What we can predict is that it will not come close to matching the shortfall from cuts anticipated above. Other proposed legislation such as the Health and Economic Recovery Omnibus Emergency Solutions Act, or HEROES Act, includes additional funding for both K-12 and postsecondary education, which is similar to the amount authorized by Congress in the 2009 American Recovery and Reinvestment Act.
Yet another hurdle of reopening schools in the 2020-2021 school year is the added costs associated with maintaining health and safety standards and operating a potential hybrid model that includes social distancing in classrooms and distance learning components for others.
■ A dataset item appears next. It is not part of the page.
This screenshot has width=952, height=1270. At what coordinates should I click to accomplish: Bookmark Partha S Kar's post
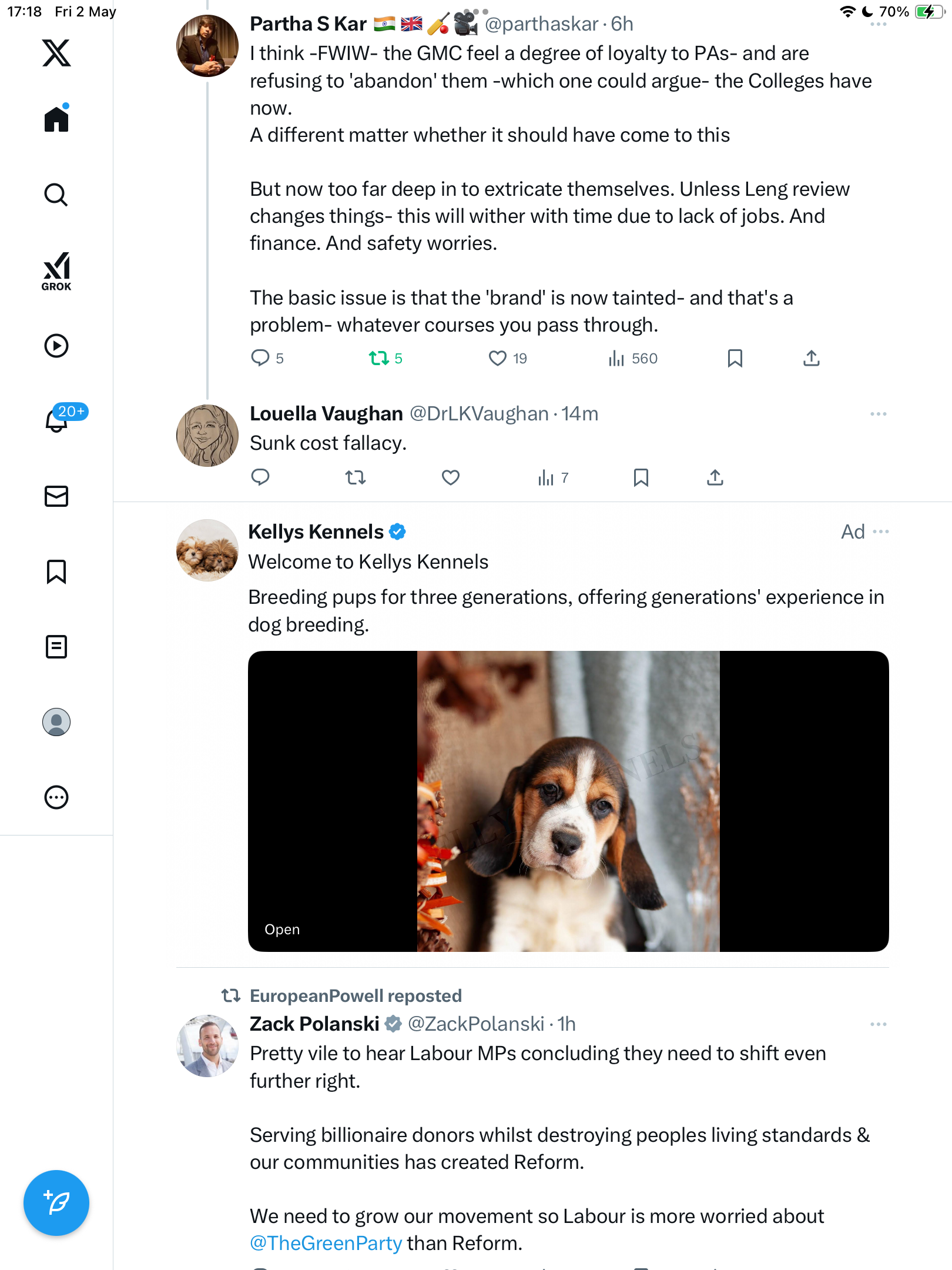(x=735, y=358)
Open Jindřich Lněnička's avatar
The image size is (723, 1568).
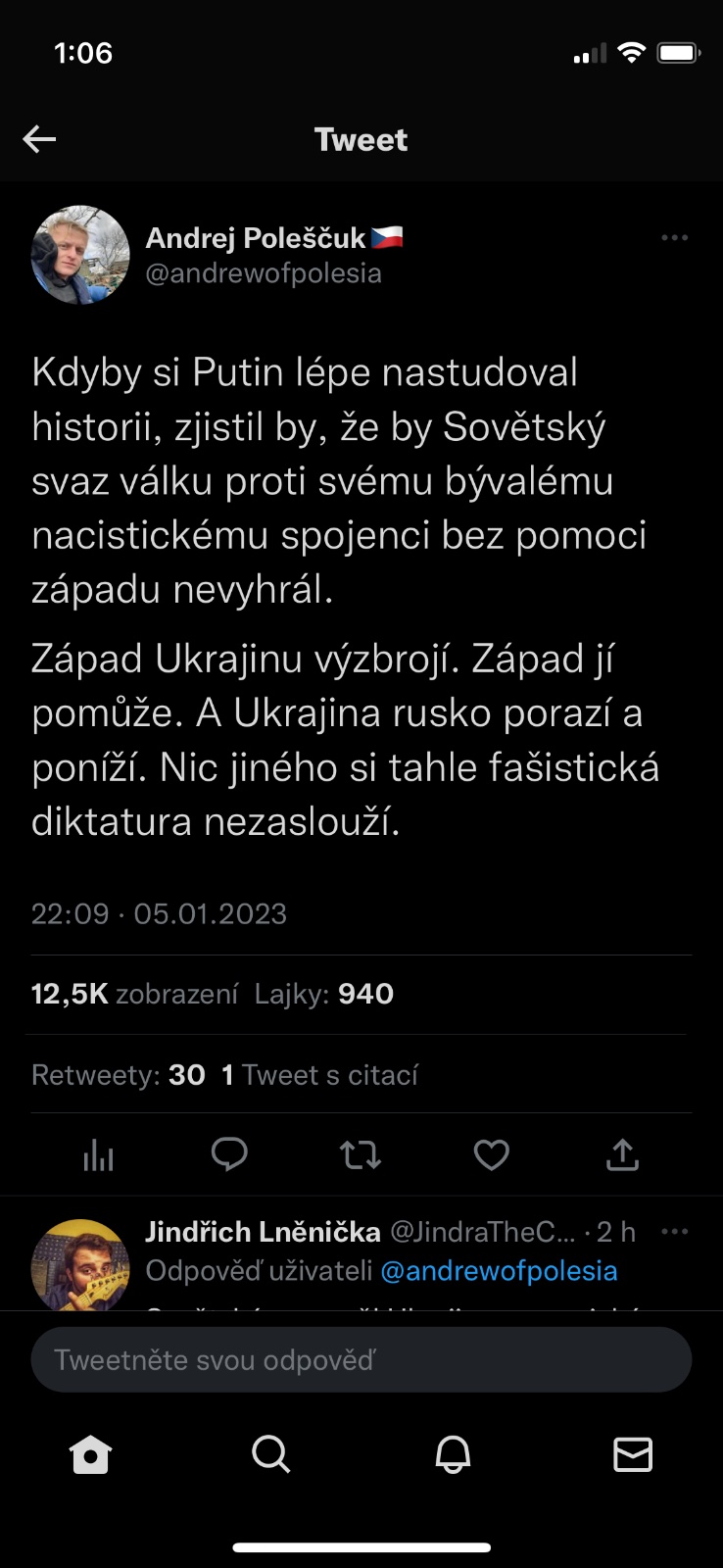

Some of these expenses will be dictated by operating guidelines that are not entirely under local control. They will be determined by the governor and such agencies as the Los Angeles County Department of Public Health and the California Department of Education.
While these financial challenges will impact our children and our community next year and beyond, there are some steps we can take to mitigate the effects. The district is hard at work planning for continuity of instruction, health and safety of our students and staff, ensuring access and equity for all students. They must remain nimble and react to changing circumstances as they organize to meet the needs of our students while maintaining fiscal solvency.
As parents, grandparents, community members, business owners and stakeholders, we can play a role in other ways. For instance, in 2004 the Claremont Educational Foundation launched its Save Our Schools campaign, raising $600,000 in response to potential teacher layoffs and class size reduction.
My introduction to CEF was on March 14, 2010, almost exactly 10 years prior to our recent school site closures. At that time, I participated in March for Our Schools, which raised money in response to similar budget woes following the Great Recession. CEF’s mission “to protect and enrich quality public education in Claremont through community involvement” is more relevant than ever.
During these times, the entire community comes together philosophically and philanthropically to provide support and protection to its public schools. This approach may once again be necessary. CEF is meeting with the district on an ongoing basis to identify the most pressing needs.
I am also reminded of the great work of Claremont After School Programs (CLASP) that provides after-school homework help for struggling elementary school students. As we face increasing concerns about students falling behind, the need for volunteers and support services also increases. Volunteering time, effort and money is a great way to engage directly with our school children who need it most.
While the road ahead is likely to be bumpy with many unexpected curves, I remain optimistic, because together the resolve of our community is stronger than this moment in time. I believe we are united in our desire to support our children, our community and our future.